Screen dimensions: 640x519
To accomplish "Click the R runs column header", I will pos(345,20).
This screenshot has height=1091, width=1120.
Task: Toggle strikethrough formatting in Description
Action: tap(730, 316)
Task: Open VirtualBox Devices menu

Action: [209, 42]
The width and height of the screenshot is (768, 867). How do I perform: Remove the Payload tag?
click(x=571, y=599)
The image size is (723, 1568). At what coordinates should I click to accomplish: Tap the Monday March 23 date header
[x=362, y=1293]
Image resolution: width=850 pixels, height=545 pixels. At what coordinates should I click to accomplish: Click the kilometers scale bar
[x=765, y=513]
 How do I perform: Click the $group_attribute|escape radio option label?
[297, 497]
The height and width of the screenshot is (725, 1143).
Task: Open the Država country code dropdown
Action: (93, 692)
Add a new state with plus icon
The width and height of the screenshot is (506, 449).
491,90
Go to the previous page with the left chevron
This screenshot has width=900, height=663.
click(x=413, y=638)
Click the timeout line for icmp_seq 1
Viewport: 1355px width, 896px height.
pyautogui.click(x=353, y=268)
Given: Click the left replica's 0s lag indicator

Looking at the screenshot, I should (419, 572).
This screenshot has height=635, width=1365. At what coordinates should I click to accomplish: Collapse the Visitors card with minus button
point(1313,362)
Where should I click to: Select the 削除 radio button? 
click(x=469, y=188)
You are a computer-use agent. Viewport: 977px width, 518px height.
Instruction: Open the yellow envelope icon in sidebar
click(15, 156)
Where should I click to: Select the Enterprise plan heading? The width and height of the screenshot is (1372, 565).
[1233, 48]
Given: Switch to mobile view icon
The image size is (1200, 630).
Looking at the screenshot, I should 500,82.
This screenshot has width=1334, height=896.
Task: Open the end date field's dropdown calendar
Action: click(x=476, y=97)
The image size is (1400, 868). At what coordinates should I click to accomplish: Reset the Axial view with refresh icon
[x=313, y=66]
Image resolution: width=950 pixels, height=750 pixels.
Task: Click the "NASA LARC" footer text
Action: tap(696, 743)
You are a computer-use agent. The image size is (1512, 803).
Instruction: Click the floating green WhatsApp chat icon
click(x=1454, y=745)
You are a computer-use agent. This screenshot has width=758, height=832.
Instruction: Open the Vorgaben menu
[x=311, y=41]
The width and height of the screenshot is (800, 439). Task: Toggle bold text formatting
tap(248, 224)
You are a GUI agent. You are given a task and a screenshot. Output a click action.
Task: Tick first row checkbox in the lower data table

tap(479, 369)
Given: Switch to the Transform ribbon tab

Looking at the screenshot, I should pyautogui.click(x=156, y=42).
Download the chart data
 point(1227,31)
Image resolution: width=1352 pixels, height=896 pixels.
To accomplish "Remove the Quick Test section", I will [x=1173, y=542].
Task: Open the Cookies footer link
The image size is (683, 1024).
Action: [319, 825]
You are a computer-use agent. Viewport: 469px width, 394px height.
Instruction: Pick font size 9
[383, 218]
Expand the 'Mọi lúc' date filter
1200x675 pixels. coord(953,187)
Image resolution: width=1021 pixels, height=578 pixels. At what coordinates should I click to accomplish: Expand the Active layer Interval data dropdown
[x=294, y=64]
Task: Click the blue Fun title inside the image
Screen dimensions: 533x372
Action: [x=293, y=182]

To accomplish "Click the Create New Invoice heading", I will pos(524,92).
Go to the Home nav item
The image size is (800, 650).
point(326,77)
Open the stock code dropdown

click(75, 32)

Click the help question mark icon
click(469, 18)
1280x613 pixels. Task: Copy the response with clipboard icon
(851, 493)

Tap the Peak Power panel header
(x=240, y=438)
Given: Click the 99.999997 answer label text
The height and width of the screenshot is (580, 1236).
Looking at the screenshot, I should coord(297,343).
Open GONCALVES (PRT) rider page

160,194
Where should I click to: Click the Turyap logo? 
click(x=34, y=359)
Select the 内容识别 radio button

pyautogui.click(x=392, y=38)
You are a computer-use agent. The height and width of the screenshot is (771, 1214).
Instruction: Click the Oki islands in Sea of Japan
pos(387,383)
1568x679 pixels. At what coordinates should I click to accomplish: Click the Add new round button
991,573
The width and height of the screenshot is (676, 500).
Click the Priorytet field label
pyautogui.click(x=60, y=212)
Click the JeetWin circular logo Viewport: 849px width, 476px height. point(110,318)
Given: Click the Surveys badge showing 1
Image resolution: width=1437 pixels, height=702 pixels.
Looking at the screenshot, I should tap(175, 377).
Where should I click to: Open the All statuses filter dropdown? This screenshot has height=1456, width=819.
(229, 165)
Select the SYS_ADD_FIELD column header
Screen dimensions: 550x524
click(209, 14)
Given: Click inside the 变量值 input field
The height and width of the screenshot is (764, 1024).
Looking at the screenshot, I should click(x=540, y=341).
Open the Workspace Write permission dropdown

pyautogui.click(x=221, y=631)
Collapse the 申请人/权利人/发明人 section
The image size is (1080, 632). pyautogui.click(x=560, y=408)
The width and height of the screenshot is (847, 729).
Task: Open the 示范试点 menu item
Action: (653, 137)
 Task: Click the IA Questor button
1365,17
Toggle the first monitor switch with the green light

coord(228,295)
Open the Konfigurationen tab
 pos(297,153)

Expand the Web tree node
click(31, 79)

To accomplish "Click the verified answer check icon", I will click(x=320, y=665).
········
Set the entries down again, unchanged and complete.

Screen dimensions: 640x519
To accomplish "Click the R runs column header", I will pos(345,20).
This screenshot has height=1091, width=1120.
Task: Toggle strikethrough formatting in Description
Action: tap(730, 316)
Task: Open VirtualBox Devices menu

Action: [209, 42]
The width and height of the screenshot is (768, 867). How do I perform: Remove the Payload tag?
click(x=571, y=599)
The image size is (723, 1568). At what coordinates should I click to accomplish: Tap the Monday March 23 date header
[x=362, y=1293]
Image resolution: width=850 pixels, height=545 pixels. At what coordinates should I click to accomplish: Click the kilometers scale bar
[x=765, y=513]
 How do I perform: Click the $group_attribute|escape radio option label?
[297, 497]
The height and width of the screenshot is (725, 1143).
Task: Open the Država country code dropdown
Action: (93, 692)
Add a new state with plus icon
The width and height of the screenshot is (506, 449).
491,90
Go to the previous page with the left chevron
This screenshot has width=900, height=663.
click(x=413, y=638)
Click the timeout line for icmp_seq 1
Viewport: 1355px width, 896px height.
pyautogui.click(x=353, y=268)
Given: Click the left replica's 0s lag indicator

Looking at the screenshot, I should (419, 572).
This screenshot has height=635, width=1365. At what coordinates should I click to accomplish: Collapse the Visitors card with minus button
point(1313,362)
Where should I click to: Select the 削除 radio button? 
click(x=469, y=188)
You are a computer-use agent. Viewport: 977px width, 518px height.
Instruction: Open the yellow envelope icon in sidebar
click(15, 156)
Where should I click to: Select the Enterprise plan heading? The width and height of the screenshot is (1372, 565).
[1233, 48]
Given: Switch to mobile view icon
The image size is (1200, 630).
Looking at the screenshot, I should 500,82.
This screenshot has width=1334, height=896.
Task: Open the end date field's dropdown calendar
Action: click(x=476, y=97)
The image size is (1400, 868). At what coordinates should I click to accomplish: Reset the Axial view with refresh icon
[x=313, y=66]
Image resolution: width=950 pixels, height=750 pixels.
Task: Click the "NASA LARC" footer text
Action: tap(696, 743)
You are a computer-use agent. The image size is (1512, 803).
Instruction: Click the floating green WhatsApp chat icon
click(x=1454, y=745)
You are a computer-use agent. This screenshot has width=758, height=832.
Instruction: Open the Vorgaben menu
[x=311, y=41]
The width and height of the screenshot is (800, 439). Task: Toggle bold text formatting
tap(248, 224)
You are a GUI agent. You are given a task and a screenshot. Output a click action.
Task: Tick first row checkbox in the lower data table

tap(479, 369)
Given: Switch to the Transform ribbon tab

Looking at the screenshot, I should pyautogui.click(x=156, y=42).
Download the chart data
 point(1227,31)
Image resolution: width=1352 pixels, height=896 pixels.
To accomplish "Remove the Quick Test section", I will [x=1173, y=542].
Task: Open the Cookies footer link
The image size is (683, 1024).
Action: [319, 825]
You are a computer-use agent. Viewport: 469px width, 394px height.
Instruction: Pick font size 9
[383, 218]
Expand the 'Mọi lúc' date filter
1200x675 pixels. coord(953,187)
Image resolution: width=1021 pixels, height=578 pixels. At what coordinates should I click to accomplish: Expand the Active layer Interval data dropdown
[x=294, y=64]
Task: Click the blue Fun title inside the image
Screen dimensions: 533x372
Action: [x=293, y=182]

To accomplish "Click the Create New Invoice heading", I will pos(524,92).
Go to the Home nav item
The image size is (800, 650).
point(326,77)
Open the stock code dropdown

click(75, 32)

Click the help question mark icon
click(469, 18)
1280x613 pixels. Task: Copy the response with clipboard icon
(851, 493)

Tap the Peak Power panel header
(x=240, y=438)
Given: Click the 99.999997 answer label text
The height and width of the screenshot is (580, 1236).
Looking at the screenshot, I should coord(297,343).
Open GONCALVES (PRT) rider page

160,194
Where should I click to: Click the Turyap logo? 
click(x=34, y=359)
Select the 内容识别 radio button

pyautogui.click(x=392, y=38)
You are a computer-use agent. The height and width of the screenshot is (771, 1214).
Instruction: Click the Oki islands in Sea of Japan
pos(387,383)
1568x679 pixels. At what coordinates should I click to accomplish: Click the Add new round button
991,573
The width and height of the screenshot is (676, 500).
Click the Priorytet field label
pyautogui.click(x=60, y=212)
Click the JeetWin circular logo Viewport: 849px width, 476px height. point(110,318)
Given: Click the Surveys badge showing 1
Image resolution: width=1437 pixels, height=702 pixels.
Looking at the screenshot, I should tap(175, 377).
Where should I click to: Open the All statuses filter dropdown? This screenshot has height=1456, width=819.
(229, 165)
Select the SYS_ADD_FIELD column header
Screen dimensions: 550x524
click(209, 14)
Given: Click inside the 变量值 input field
The height and width of the screenshot is (764, 1024).
Looking at the screenshot, I should click(x=540, y=341).
Open the Workspace Write permission dropdown

pyautogui.click(x=221, y=631)
Collapse the 申请人/权利人/发明人 section
The image size is (1080, 632). pyautogui.click(x=560, y=408)
The width and height of the screenshot is (847, 729).
Task: Open the 示范试点 menu item
Action: (653, 137)
 Task: Click the IA Questor button
1365,17
Toggle the first monitor switch with the green light

coord(228,295)
Open the Konfigurationen tab
 pos(297,153)

Expand the Web tree node
click(31, 79)

To accomplish "Click the verified answer check icon", I will click(x=320, y=665).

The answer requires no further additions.